Le mode de gestion traditionnel des écoles est celui de la régie directe municipale : le financement est assuré par le budget communal qui fournit les moyens matériels. Les crédits sont entièrement gérés au niveau de la commune : le maire est l'ordonnateur des dépenses, le comptable est le receveur municipal. Les personnels de service, chargés de l'entretien des locaux ou du gardiennage, les agents territoriaux spécialisés des écoles maternelles (ATSEM) sont des personnels municipaux. La gestion directe par la commune et l'absence d'autonomie financière ne permettent pas a priori à l'école de disposer d'une grande souplesse.
• Deux régies peuvent entrer en jeu :
  • La régie d'avances : mise en place par la municipalité, elle représente un moyen simple pour assouplir le système de la régie directe. Il s'agit, pour le régisseur d'avances désigné, (qui peut être dans une école le directeur ou tout autre enseignant acceptant cette fonction), de se voir confier par le comptable une partie des crédits municipaux destinés au fonctionnement de l'école. Le régisseur peut utiliser ces sommes, pour le compte du comptable, pour payer de petites dépenses de matériel et de fonctionnement, par exemple l'achat de craies ou de papier, au fur et à mesure des besoins.
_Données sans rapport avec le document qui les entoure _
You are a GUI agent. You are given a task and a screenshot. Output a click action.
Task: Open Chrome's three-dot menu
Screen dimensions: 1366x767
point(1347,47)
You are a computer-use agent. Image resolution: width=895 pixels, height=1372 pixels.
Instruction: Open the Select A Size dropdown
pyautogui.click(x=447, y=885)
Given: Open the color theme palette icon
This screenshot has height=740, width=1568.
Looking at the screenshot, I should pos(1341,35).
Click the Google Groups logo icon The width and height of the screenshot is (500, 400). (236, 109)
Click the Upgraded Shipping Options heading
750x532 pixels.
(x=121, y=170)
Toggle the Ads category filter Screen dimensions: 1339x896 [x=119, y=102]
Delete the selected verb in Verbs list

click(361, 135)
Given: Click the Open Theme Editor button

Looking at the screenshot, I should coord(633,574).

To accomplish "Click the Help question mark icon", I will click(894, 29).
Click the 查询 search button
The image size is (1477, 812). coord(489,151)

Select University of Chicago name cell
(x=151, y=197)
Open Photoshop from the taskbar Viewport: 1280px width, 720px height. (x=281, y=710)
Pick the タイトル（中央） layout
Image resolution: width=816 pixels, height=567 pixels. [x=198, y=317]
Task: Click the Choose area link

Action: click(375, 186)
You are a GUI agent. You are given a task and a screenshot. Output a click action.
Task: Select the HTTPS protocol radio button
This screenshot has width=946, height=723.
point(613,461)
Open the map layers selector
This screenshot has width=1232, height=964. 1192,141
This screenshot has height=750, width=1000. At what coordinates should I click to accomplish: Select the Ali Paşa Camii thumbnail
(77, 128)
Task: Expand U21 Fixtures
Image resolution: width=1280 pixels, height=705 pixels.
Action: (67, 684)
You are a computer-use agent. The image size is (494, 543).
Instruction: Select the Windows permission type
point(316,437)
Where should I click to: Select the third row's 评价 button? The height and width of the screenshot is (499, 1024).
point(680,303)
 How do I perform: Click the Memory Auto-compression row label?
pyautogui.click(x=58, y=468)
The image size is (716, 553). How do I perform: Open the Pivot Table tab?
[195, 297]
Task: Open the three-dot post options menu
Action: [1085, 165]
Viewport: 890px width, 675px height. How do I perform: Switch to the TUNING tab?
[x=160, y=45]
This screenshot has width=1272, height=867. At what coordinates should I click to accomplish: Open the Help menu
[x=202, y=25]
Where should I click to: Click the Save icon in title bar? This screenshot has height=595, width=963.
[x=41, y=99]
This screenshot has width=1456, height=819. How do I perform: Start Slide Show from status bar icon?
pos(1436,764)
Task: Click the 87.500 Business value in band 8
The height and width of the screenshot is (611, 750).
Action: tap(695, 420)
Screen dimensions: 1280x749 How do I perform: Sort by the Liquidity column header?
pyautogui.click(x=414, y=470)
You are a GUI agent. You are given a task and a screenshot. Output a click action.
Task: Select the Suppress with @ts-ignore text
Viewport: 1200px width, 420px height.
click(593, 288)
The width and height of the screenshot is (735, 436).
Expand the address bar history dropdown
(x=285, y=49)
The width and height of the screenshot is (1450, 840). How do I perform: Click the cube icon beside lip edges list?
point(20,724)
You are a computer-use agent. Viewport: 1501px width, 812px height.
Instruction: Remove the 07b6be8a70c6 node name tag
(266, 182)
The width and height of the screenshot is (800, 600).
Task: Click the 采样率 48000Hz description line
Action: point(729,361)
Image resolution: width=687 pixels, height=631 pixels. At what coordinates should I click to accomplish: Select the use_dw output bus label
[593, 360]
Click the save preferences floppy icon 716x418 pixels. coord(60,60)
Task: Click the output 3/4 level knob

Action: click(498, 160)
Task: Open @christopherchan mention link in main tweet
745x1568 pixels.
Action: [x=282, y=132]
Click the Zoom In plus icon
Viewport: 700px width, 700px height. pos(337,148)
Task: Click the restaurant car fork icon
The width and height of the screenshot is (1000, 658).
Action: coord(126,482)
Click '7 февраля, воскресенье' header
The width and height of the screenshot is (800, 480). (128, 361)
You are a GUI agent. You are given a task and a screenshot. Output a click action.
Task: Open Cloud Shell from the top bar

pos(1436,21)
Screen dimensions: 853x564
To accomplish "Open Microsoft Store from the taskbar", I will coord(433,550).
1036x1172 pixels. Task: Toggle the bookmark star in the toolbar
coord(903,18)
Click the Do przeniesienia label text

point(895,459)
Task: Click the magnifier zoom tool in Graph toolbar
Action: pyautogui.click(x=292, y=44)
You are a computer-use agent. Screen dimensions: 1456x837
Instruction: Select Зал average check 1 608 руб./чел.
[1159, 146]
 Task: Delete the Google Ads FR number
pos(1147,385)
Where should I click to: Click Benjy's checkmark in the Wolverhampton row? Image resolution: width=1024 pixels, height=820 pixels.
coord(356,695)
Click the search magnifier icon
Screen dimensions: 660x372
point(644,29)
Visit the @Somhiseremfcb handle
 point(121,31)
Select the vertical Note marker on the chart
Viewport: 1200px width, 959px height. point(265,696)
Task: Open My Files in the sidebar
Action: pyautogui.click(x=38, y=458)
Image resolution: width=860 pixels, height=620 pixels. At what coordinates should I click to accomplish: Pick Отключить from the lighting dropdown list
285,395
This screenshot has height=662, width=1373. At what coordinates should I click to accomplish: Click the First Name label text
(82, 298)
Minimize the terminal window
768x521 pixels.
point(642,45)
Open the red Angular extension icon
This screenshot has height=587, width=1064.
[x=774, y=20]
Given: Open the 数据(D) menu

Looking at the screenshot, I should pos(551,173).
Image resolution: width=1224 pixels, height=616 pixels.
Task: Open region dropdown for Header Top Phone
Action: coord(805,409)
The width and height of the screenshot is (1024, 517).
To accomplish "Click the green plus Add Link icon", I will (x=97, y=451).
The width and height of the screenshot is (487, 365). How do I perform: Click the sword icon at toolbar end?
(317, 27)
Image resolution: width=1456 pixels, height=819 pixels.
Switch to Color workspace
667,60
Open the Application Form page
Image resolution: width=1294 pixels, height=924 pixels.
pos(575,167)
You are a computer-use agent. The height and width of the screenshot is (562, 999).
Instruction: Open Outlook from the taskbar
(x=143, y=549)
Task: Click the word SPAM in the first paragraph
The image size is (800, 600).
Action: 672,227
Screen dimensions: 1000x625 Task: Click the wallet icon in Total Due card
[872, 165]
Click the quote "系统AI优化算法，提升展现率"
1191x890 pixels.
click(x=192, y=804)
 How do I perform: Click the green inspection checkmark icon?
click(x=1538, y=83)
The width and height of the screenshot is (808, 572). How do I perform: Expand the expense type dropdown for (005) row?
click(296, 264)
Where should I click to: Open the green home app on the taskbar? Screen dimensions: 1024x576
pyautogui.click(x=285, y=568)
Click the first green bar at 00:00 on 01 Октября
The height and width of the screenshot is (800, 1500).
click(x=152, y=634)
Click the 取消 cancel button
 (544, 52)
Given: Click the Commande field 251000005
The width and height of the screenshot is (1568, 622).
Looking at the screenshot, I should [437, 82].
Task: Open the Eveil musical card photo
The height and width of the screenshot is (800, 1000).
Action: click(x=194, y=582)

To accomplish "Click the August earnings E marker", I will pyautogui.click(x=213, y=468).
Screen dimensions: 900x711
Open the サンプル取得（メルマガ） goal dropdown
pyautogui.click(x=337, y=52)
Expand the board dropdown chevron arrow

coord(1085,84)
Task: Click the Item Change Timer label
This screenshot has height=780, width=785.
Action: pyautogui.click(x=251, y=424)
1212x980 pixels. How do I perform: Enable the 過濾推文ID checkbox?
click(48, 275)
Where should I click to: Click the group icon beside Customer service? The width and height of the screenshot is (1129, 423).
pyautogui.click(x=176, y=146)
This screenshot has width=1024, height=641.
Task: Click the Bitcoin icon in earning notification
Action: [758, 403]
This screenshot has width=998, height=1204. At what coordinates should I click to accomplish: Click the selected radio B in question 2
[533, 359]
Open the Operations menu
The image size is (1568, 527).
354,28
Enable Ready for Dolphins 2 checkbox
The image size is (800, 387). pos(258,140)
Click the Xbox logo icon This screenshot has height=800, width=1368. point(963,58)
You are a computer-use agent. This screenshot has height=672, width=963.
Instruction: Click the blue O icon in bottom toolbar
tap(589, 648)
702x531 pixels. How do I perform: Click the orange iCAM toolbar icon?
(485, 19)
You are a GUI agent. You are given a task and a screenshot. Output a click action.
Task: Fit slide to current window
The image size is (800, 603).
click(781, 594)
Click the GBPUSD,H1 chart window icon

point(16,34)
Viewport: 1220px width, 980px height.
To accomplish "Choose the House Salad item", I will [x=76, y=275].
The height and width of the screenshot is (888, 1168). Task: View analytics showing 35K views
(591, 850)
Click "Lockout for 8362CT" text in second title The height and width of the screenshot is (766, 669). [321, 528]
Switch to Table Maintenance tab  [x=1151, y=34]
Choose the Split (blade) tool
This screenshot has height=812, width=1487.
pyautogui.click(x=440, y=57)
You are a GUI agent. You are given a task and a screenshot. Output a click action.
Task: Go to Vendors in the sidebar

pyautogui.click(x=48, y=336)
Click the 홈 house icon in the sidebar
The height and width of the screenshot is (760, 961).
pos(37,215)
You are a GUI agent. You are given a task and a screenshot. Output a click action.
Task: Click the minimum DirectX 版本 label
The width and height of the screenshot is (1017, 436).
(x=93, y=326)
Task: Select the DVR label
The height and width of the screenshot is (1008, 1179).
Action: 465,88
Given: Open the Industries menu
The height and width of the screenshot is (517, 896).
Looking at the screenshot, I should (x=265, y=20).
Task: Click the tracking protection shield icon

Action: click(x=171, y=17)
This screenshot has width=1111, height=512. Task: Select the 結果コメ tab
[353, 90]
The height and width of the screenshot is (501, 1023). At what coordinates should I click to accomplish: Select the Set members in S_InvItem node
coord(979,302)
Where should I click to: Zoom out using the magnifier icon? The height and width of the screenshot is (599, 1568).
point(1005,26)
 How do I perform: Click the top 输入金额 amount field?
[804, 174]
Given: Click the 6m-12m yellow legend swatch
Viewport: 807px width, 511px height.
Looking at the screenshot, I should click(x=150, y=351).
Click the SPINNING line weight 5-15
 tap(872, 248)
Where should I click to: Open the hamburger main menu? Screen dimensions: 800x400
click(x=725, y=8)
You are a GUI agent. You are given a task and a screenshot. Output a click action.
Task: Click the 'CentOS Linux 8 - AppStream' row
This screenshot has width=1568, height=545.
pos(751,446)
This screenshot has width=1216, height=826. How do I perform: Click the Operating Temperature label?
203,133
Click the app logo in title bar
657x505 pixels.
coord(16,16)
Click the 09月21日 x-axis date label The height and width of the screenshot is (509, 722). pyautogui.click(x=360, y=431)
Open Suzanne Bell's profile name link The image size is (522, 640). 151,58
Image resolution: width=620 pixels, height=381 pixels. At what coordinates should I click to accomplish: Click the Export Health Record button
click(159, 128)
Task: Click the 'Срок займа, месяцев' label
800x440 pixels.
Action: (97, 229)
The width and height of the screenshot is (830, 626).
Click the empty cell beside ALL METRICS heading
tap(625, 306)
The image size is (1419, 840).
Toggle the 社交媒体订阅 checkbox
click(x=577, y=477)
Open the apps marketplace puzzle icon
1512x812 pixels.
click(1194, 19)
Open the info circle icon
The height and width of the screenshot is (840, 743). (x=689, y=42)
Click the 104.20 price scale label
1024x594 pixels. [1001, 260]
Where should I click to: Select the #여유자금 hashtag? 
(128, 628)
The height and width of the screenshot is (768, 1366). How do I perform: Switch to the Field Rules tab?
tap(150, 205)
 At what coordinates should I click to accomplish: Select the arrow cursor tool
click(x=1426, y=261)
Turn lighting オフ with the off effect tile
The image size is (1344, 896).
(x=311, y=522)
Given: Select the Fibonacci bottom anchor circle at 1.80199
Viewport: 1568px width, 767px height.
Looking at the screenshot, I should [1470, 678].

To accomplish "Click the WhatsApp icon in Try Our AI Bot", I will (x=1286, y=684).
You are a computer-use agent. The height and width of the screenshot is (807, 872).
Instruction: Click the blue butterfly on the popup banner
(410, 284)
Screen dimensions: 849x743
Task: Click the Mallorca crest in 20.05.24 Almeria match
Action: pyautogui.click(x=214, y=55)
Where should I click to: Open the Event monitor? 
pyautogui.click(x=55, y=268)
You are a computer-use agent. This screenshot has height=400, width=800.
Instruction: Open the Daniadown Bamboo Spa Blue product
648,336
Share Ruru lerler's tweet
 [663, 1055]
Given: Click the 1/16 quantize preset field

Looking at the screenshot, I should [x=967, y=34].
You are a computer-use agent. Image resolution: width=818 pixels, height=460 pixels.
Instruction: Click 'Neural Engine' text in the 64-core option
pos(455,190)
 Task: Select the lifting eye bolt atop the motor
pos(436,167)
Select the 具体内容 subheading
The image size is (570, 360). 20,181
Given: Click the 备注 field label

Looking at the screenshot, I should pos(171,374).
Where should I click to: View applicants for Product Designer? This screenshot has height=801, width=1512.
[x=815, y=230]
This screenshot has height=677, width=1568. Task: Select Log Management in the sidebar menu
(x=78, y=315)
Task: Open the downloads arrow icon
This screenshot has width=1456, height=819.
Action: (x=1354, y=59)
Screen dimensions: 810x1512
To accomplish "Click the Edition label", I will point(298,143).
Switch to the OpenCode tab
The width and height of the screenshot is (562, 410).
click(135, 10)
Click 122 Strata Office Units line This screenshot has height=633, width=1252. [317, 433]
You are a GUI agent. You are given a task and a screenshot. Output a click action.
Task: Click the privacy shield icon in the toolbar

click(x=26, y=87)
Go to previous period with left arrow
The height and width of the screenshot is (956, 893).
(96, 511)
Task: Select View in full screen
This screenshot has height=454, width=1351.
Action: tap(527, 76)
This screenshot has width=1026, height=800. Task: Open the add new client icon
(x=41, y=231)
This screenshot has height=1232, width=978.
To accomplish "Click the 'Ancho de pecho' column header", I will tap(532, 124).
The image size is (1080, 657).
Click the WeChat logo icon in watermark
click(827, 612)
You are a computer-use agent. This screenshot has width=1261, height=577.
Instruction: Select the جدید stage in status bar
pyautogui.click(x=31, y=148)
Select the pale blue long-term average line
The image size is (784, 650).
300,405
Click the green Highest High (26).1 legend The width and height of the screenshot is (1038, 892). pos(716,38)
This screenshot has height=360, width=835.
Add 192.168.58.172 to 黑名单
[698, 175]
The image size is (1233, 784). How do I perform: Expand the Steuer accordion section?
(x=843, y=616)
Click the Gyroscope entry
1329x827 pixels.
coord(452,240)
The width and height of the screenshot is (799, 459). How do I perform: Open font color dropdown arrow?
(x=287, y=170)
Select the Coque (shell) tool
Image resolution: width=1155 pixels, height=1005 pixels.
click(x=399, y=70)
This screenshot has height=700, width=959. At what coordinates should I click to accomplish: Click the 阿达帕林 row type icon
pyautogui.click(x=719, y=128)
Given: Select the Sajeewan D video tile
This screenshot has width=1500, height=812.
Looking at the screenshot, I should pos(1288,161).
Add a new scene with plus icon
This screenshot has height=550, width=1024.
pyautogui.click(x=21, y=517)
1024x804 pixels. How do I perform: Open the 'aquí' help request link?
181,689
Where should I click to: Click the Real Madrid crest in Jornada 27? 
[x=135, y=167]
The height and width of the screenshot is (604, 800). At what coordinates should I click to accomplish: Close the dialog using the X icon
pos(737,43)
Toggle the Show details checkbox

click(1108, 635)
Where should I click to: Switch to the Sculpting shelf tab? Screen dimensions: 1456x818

  • La régie de recettes : un régisseur de recettes peut être désigné pour recueillir des sommes provenant des familles. Cette disposition peut trouver son utilité dans le cadre de l'organisation d'une sortie scolaire facultative, par exemple. Le régisseur rend compte des recettes au comptable. En dehors de la constitution d'une régie de recettes ou du cadre de la coopérative scolaire, un enseignant ne peut percevoir aucune somme de la part des familles au titre du fonctionnement de l'école.
2. L'État
L'État a la charge de la rémunération des personnels enseignant.
3. La caisse des écoles
Une délibération du conseil municipal crée dans chaque commune une caisse des écoles(3) destinée à faciliter la fréquentation de l'école par des aides aux familles en fonction de leurs ressources.
C'est un établissement public dont le budget est alimenté par des cotisations, des subventions de la commune, du département ou de l'État et des dons et legs. La caisse des écoles dispose d'une autonomie qui lui donne des capacités d'actions et d'interventions. Son objectif est de fournir des aides aux élèves en fonction des ressources des familles. Elle gère fréquemment les services municipaux périscolaires (cantines, garderies) et les sorties et voyages scolaires.
4. La coopérative scolaire
La majorité des écoles sont pourvues d'une coopérative scolaire(4). La mission éducative de la coopérative scolaire est d'apprendre aux élèves à élaborer et à réaliser un projet commun. Son budget est alimenté par le produit de ses activités (fêtes, kermesses, spectacles), les dons et subventions et les cotisations de ses membres. La majorité des coopératives scolaires sont affiliées à l'Office central de la coopération à l'école (OCCE).
Elle est gérée par les élèves avec le concours des enseignants. Elle contribue au développement de l'esprit de solidarité entre les élèves et à l'amélioration du cadre scolaire et des conditions de travail et de vie des élèves dans l'école.
5. Les parents d'élèves
Une participation financière peut être demandée aux parents d'élèves pour des activités facultatives organisées par l'école : sorties scolaires avec nuitées, sorties scolaires dépassant les horaires de la classe. Or aucun élève ne doit en être écarté pour des raisons financières. En cas de difficultés, des solutions sont à rechercher auprès de la municipalité, de la coopérative scolaire, d'associations agréées complémentaires de l'école.
En revanche, les activités organisées sur le temps scolaire sont obligatoires et doivent donc être gratuites.
(2)Article L. 212-4 du Code de l'Éducation
(3)Article L. 212-10 du Code de l'Éducation.
(4)Le texte de référence qui fixe les principes de la coopérative scolaire et ses règles de fonctionnement est la circulaire du 23 juillet 2008.